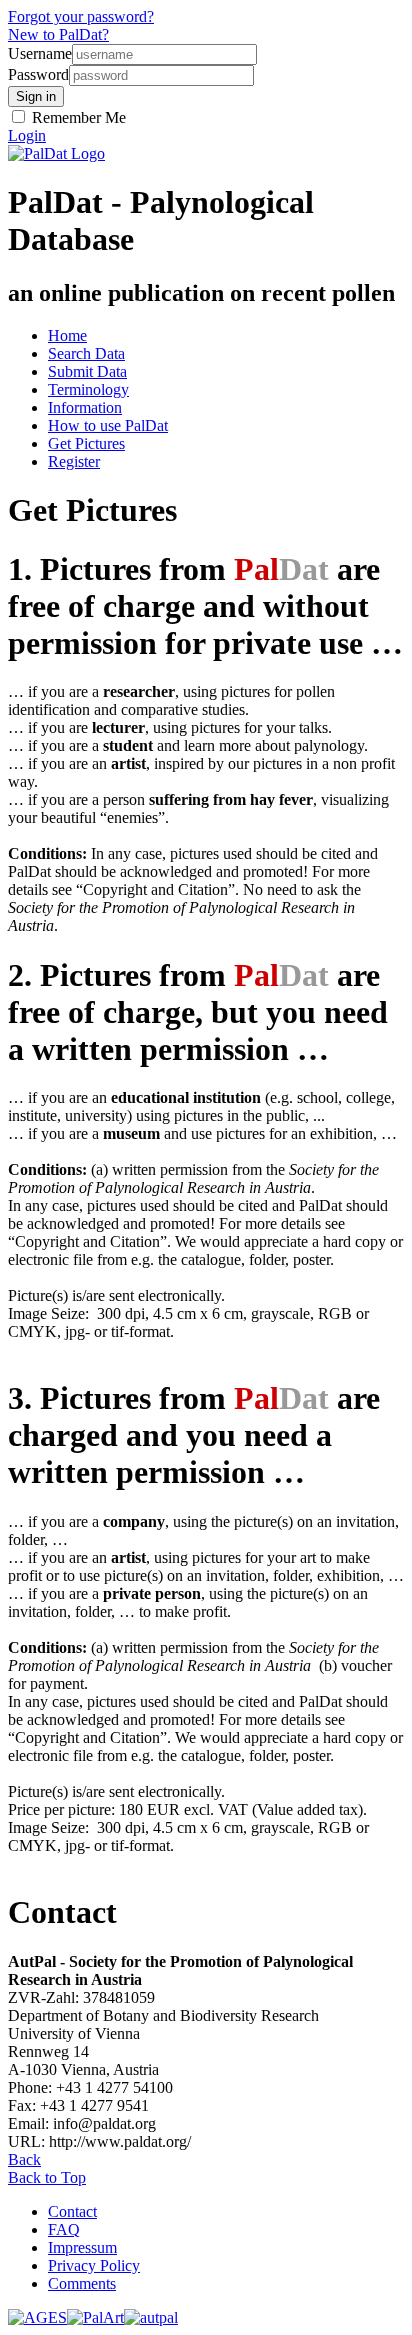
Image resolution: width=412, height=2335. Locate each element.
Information (85, 407)
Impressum (82, 2247)
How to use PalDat (108, 425)
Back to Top (47, 2177)
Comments (82, 2283)
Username (40, 53)
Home (67, 335)
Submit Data (87, 371)
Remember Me (77, 117)
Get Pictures (86, 443)
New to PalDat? (58, 34)
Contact (72, 2211)
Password (38, 74)
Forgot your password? (81, 16)
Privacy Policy (94, 2265)
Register (74, 461)
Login (27, 135)
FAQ (64, 2229)
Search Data (86, 353)
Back (24, 2159)
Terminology (88, 389)
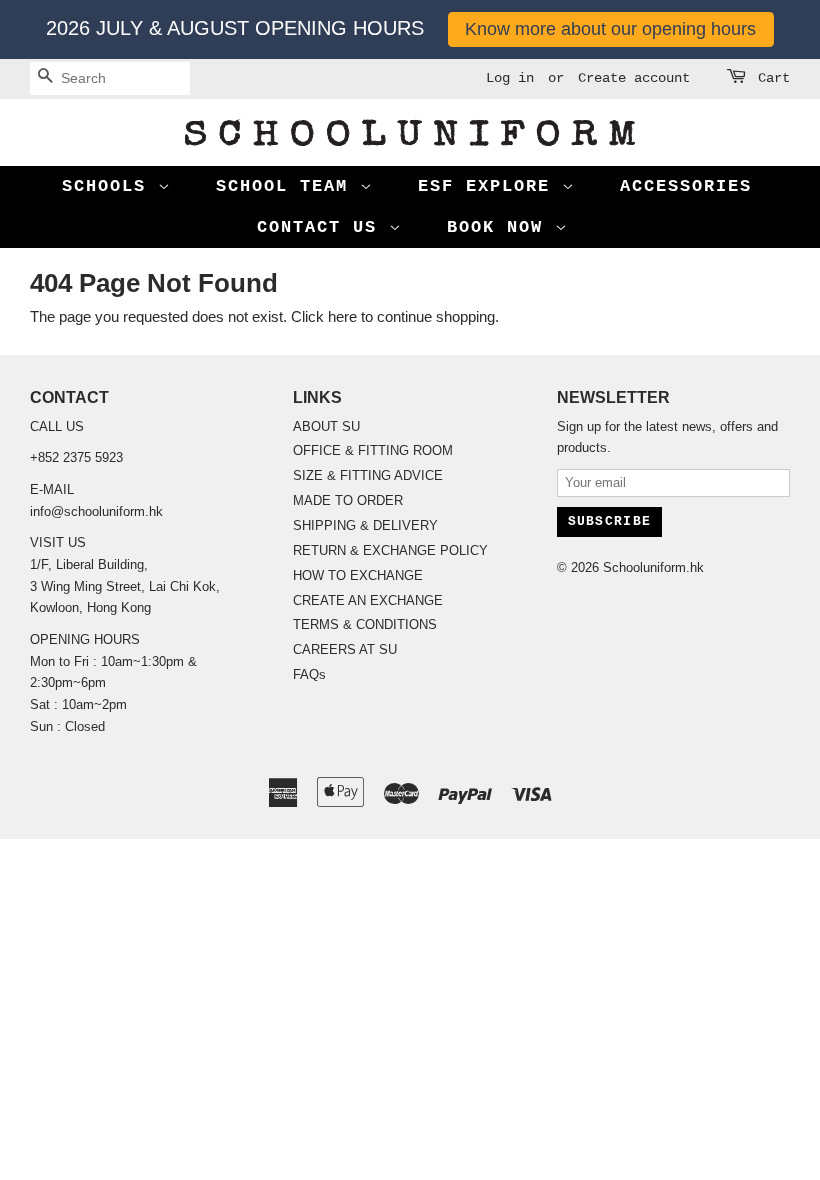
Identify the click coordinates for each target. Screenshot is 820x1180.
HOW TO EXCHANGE (358, 575)
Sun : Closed (67, 726)
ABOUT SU (326, 426)
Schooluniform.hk (653, 567)
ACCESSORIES (686, 186)
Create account (634, 78)
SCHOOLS (110, 186)
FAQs (309, 674)
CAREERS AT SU (345, 649)
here (342, 316)
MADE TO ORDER (348, 500)
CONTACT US (323, 227)
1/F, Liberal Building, (91, 564)
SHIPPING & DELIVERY (365, 525)
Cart (774, 78)
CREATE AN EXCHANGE (368, 600)
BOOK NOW (501, 227)
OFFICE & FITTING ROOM (373, 450)
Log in (510, 78)
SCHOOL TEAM (288, 186)
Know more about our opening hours (610, 29)
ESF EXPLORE (490, 186)
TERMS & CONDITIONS (365, 624)
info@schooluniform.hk (96, 511)
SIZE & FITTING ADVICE (368, 475)
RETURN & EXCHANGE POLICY (390, 550)
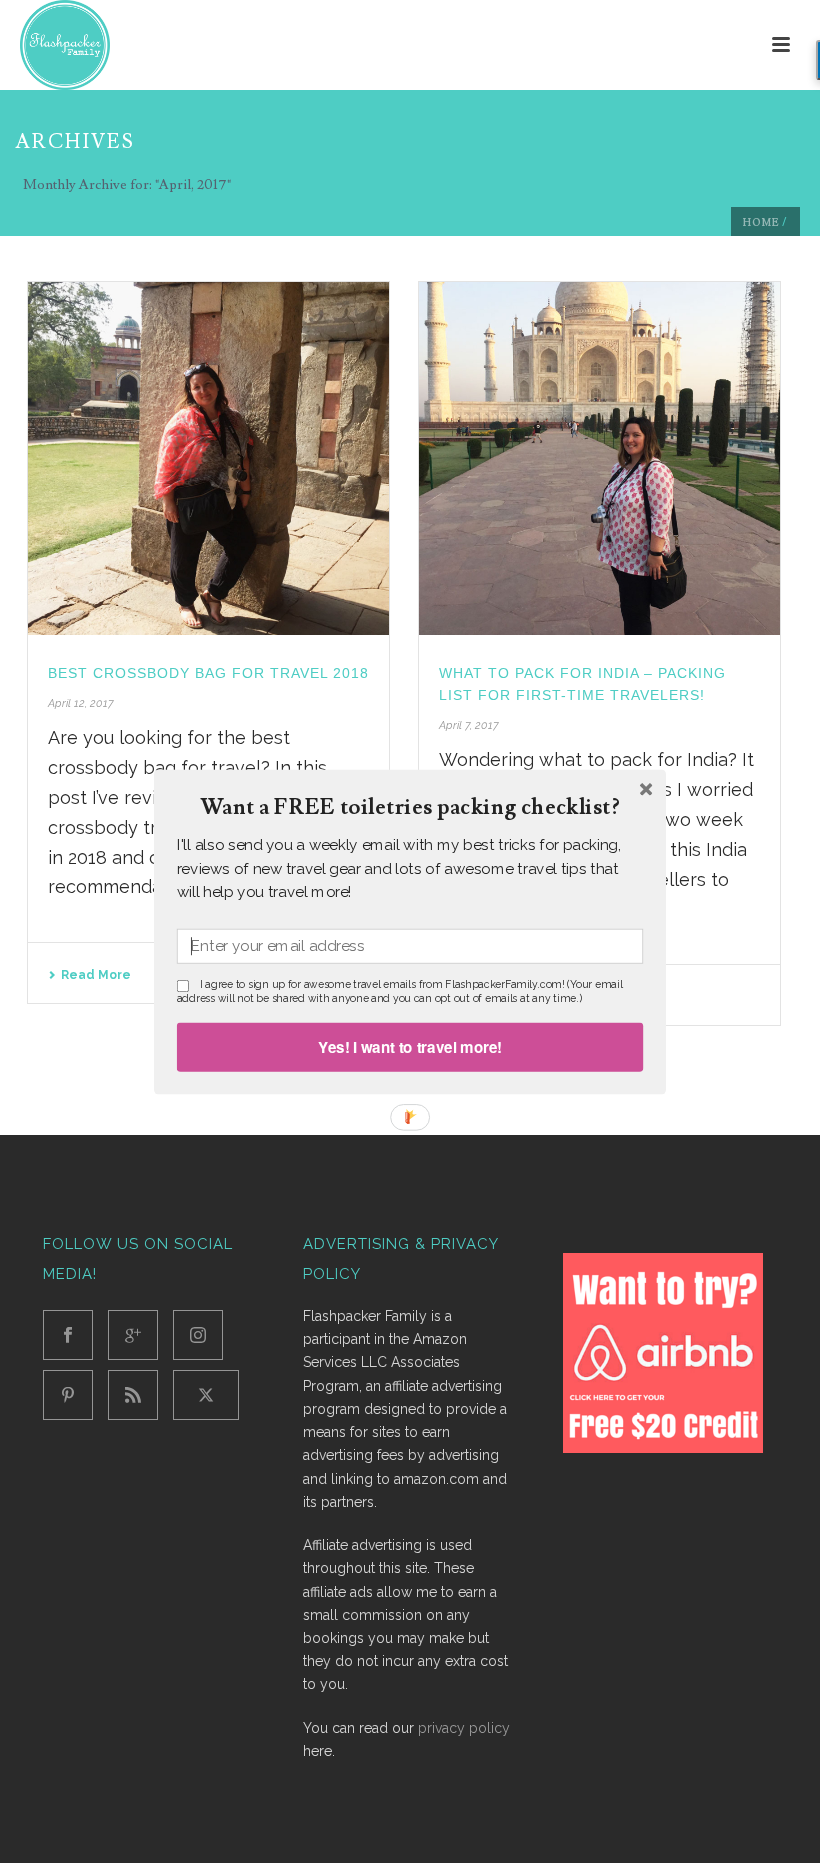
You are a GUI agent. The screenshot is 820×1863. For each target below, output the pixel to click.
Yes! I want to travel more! (410, 1046)
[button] (410, 807)
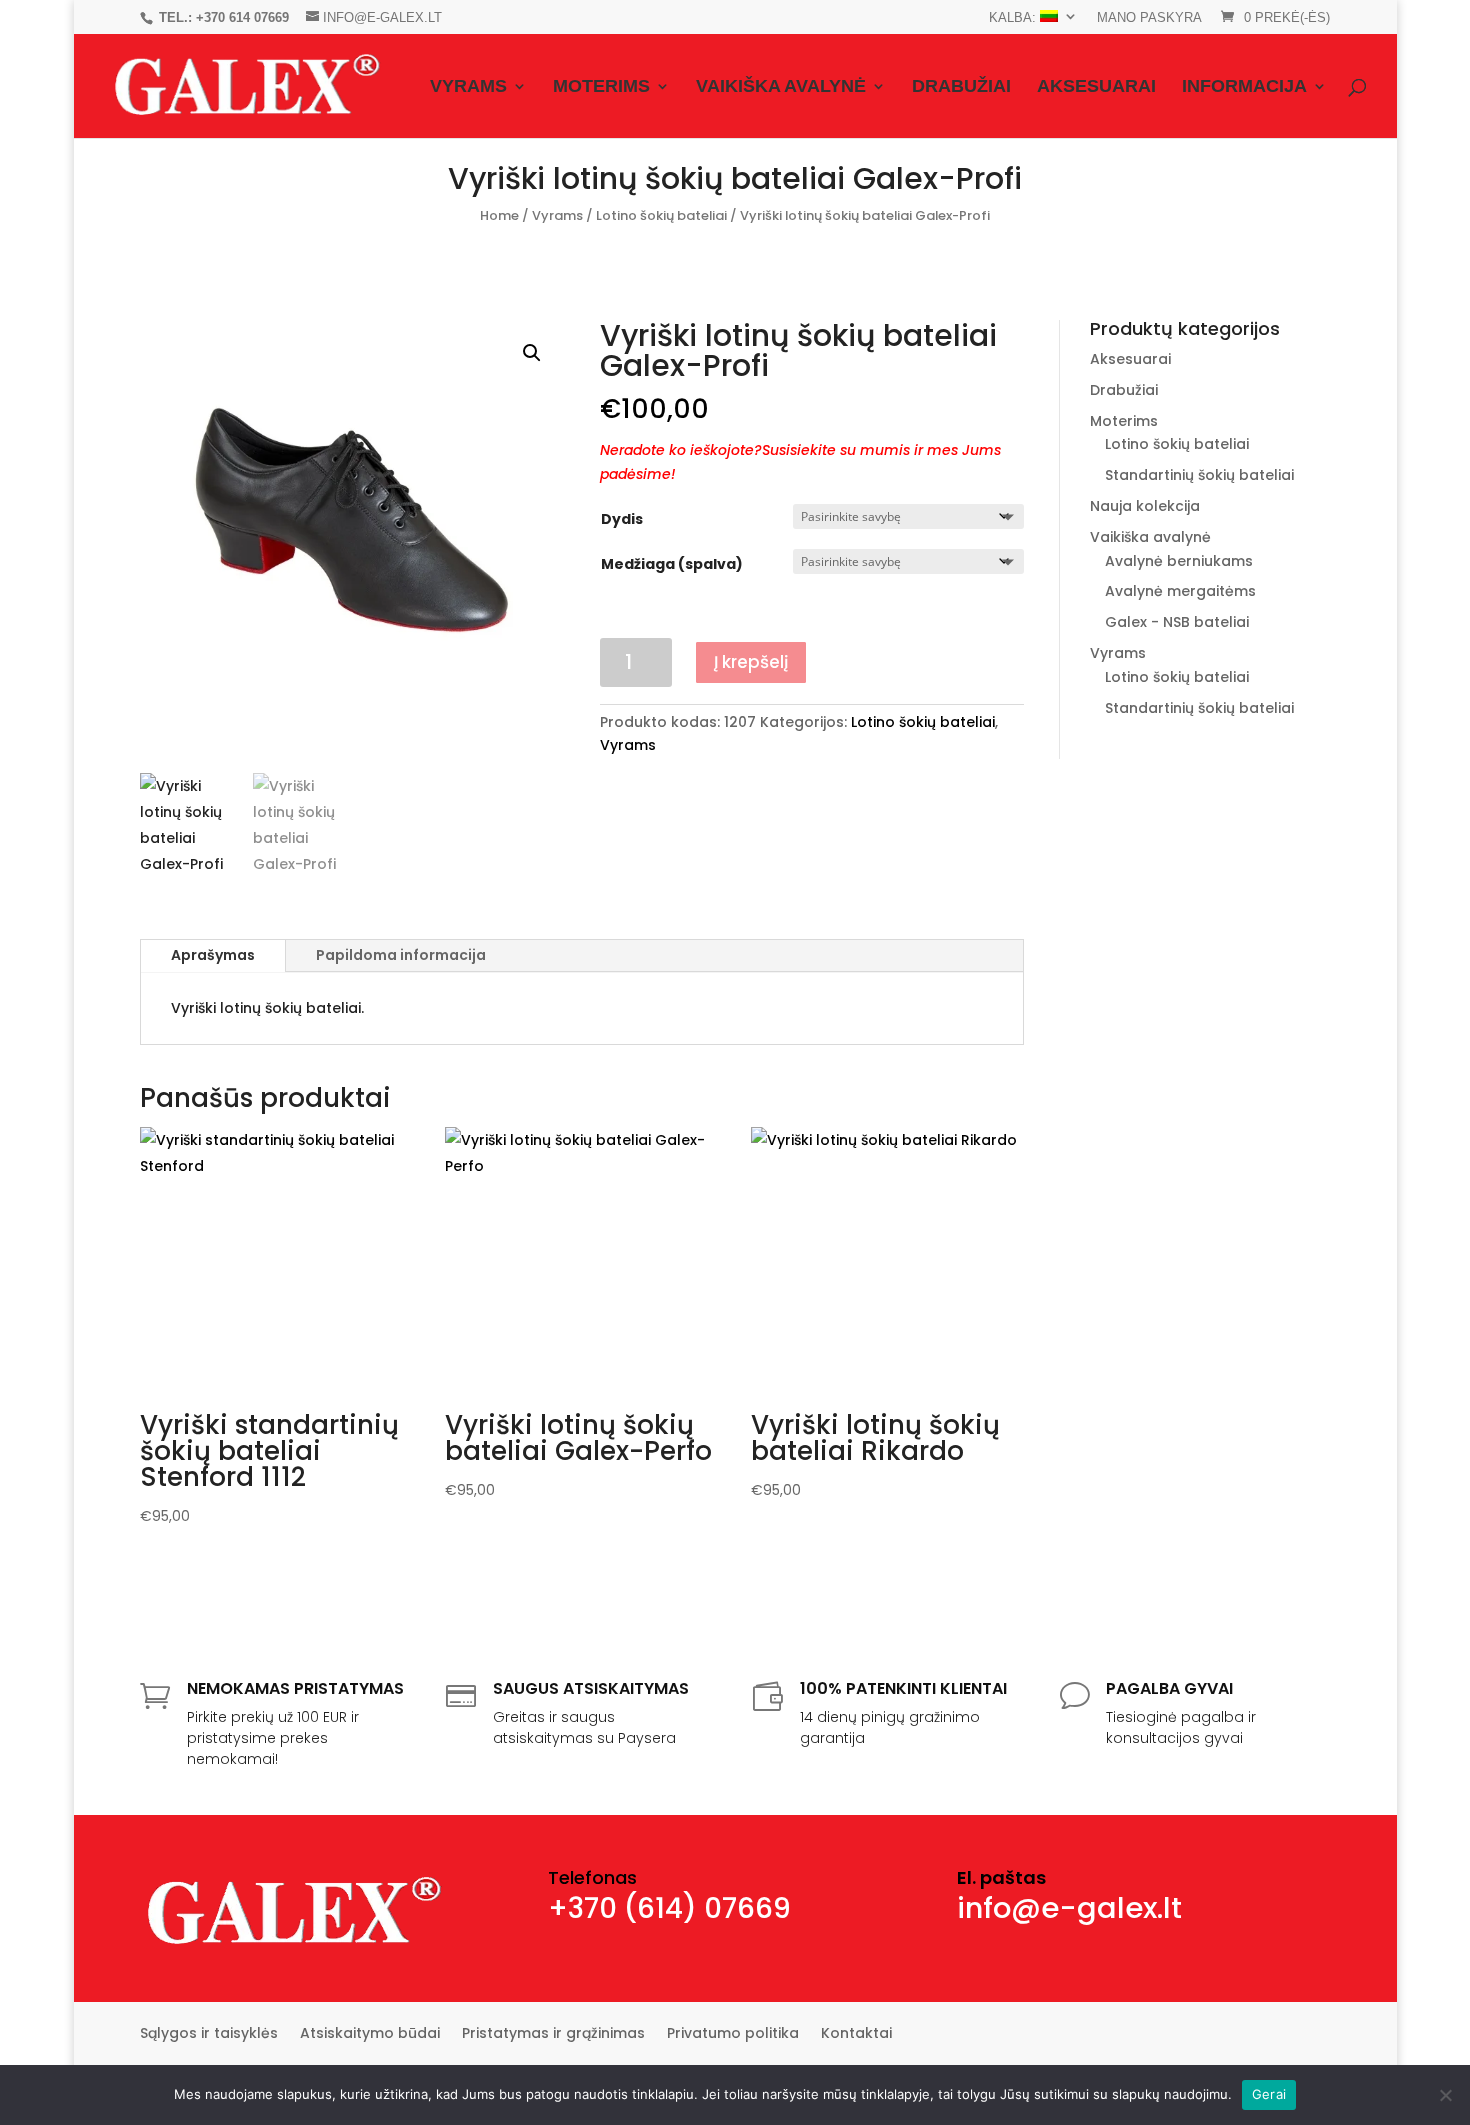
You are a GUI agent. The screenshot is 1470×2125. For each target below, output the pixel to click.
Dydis (622, 519)
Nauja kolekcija (1145, 506)
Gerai (1269, 2094)
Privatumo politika (733, 2034)
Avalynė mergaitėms (1180, 591)
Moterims (601, 87)
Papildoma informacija (401, 955)
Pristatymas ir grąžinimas (553, 2034)
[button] (532, 353)
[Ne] (1445, 2095)
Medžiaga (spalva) (672, 564)
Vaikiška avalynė (781, 87)
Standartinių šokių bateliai (1199, 475)
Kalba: (1014, 17)
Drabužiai (961, 87)
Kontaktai (856, 2034)
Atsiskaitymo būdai (370, 2034)
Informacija (1244, 87)
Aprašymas (213, 955)
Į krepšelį (751, 662)
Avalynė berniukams (1179, 561)
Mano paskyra (1149, 18)
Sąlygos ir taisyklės (209, 2034)
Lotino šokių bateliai (661, 215)
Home (499, 215)
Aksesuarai (1096, 87)
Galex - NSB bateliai (1177, 622)
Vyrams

━━━━

Work required — Send back exactly the lines from the line with "Gerai (1269, 2094)" through the end of the records.

Answer to the exercise —
Gerai (1269, 2094)
Privatumo politika (733, 2034)
Avalynė mergaitėms (1180, 591)
Moterims (601, 87)
Papildoma informacija (401, 955)
Pristatymas ir grąžinimas (553, 2034)
[button] (532, 353)
[Ne] (1445, 2095)
Medžiaga (spalva) (672, 564)
Vaikiška avalynė (781, 87)
Standartinių šokių bateliai (1199, 475)
Kalba: (1014, 17)
Drabužiai (961, 87)
Kontaktai (856, 2034)
Atsiskaitymo būdai (370, 2034)
Informacija (1244, 87)
Aprašymas (213, 955)
Į krepšelį (751, 662)
Avalynė berniukams (1179, 561)
Mano paskyra (1149, 18)
Sąlygos ir taisyklės (209, 2034)
Lotino šokių bateliai (661, 215)
Home (499, 215)
Aksesuarai (1096, 87)
Galex - NSB bateliai (1177, 622)
Vyrams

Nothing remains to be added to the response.